En pratique, un tel maintien ne soulève pas de difficultés s’agissant des régimes « frais de santé » généralement financés par une cotisation forfaitaire fixée en pourcentage du plafond de la sécurité sociale. En revanche, se pose la question de l’assiette des cotisations (et corrélativement de celle des prestations) s’agissant des régimes de prévoyance incapacité-invalidité-décès.

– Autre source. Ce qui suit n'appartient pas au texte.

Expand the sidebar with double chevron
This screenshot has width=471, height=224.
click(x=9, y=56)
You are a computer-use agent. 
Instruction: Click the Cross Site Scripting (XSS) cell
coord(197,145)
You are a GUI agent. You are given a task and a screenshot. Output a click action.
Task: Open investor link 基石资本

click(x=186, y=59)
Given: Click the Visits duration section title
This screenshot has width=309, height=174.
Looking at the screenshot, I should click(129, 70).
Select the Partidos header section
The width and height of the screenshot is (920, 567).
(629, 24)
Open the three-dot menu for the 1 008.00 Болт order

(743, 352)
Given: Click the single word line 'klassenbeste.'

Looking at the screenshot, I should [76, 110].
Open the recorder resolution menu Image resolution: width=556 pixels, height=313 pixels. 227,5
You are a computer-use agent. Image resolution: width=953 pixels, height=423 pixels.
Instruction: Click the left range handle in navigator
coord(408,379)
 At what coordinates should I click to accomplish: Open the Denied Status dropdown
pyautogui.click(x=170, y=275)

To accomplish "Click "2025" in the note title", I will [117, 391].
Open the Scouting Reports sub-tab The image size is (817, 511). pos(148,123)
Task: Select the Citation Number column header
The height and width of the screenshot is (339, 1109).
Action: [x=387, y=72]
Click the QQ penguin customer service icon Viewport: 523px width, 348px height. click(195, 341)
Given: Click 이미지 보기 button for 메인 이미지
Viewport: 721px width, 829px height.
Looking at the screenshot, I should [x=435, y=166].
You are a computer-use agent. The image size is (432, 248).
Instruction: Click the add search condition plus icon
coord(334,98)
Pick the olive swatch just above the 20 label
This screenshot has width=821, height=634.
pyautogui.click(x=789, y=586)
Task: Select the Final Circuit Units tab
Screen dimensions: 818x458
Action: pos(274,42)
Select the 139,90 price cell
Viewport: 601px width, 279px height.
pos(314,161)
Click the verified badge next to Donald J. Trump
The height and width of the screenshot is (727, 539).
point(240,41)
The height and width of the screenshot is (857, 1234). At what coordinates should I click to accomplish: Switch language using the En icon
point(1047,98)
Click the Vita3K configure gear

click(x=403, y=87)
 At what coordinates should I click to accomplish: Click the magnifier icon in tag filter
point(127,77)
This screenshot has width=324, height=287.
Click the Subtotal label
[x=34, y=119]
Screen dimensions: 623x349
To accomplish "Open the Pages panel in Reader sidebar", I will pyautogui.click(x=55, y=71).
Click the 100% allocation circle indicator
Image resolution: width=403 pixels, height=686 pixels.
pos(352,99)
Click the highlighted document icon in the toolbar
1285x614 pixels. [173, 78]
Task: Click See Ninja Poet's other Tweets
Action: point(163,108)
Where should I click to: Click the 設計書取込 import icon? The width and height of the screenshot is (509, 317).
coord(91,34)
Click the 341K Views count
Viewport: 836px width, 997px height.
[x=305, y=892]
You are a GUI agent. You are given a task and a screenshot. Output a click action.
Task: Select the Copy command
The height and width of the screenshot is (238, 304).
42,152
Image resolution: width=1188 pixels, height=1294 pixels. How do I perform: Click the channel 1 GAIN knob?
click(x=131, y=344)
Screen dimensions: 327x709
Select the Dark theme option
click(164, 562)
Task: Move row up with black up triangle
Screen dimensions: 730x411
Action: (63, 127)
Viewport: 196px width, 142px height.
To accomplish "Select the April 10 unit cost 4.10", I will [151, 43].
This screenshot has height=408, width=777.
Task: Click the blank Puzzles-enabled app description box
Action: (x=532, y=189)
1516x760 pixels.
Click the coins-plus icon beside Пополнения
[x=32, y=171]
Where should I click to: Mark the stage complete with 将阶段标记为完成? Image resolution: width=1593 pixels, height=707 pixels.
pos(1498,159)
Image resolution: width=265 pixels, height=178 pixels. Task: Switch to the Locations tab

Si en la matière, il est préconisé de cotiser a minima sur la base de l’allocation d’activité partielle (et bien évidemment sur la part de salaire rémunérant les heures non chômées en cas de réduction de l’horaire), il peut également être envisagé de cotiser sur la base d’un salaire reconstitué à 100 % afin de ne pas impacter le montant des prestations futures. Dans tous les cas, il est recommandé aux entreprises de prendre connaissance au plus tôt des dispositions contractuelles afin de vérifier ce qu’elles prévoient en la matière avant, le cas échéant, de contacter leur assureur pour l’interroger sur les options qui s’offrent à elles.
 
Les salariés acquièrent-ils des droits à retraite au titre des périodes d’activité partielle ?

Non, dans le régime général de la sécurité sociale, l’allocation d’activité partielle n’étant pas soumise aux cotisations « vieillesse » et les périodes d’activité partielle n’étant pas assimilées à des périodes « cotisées » par la réglementation. En pratique, cela n’a toutefois généralement que peu d’impact dès lors qu’il suffit de cotiser sur la base de 150 fois le Smic horaire (soit 1 522,50 € en 2020) pour acquérir un trimestre d’assurance et qu’il ne peut être retenu plus de quatre trimestres par année civile.

Oui, dans le régime complémentaire Agirc-Arrco, à la double condition :

  • que les périodes sans activité aient été indemnisées par l’employeur;
  • que leur durée dépasse 60 heures dans l’année civile.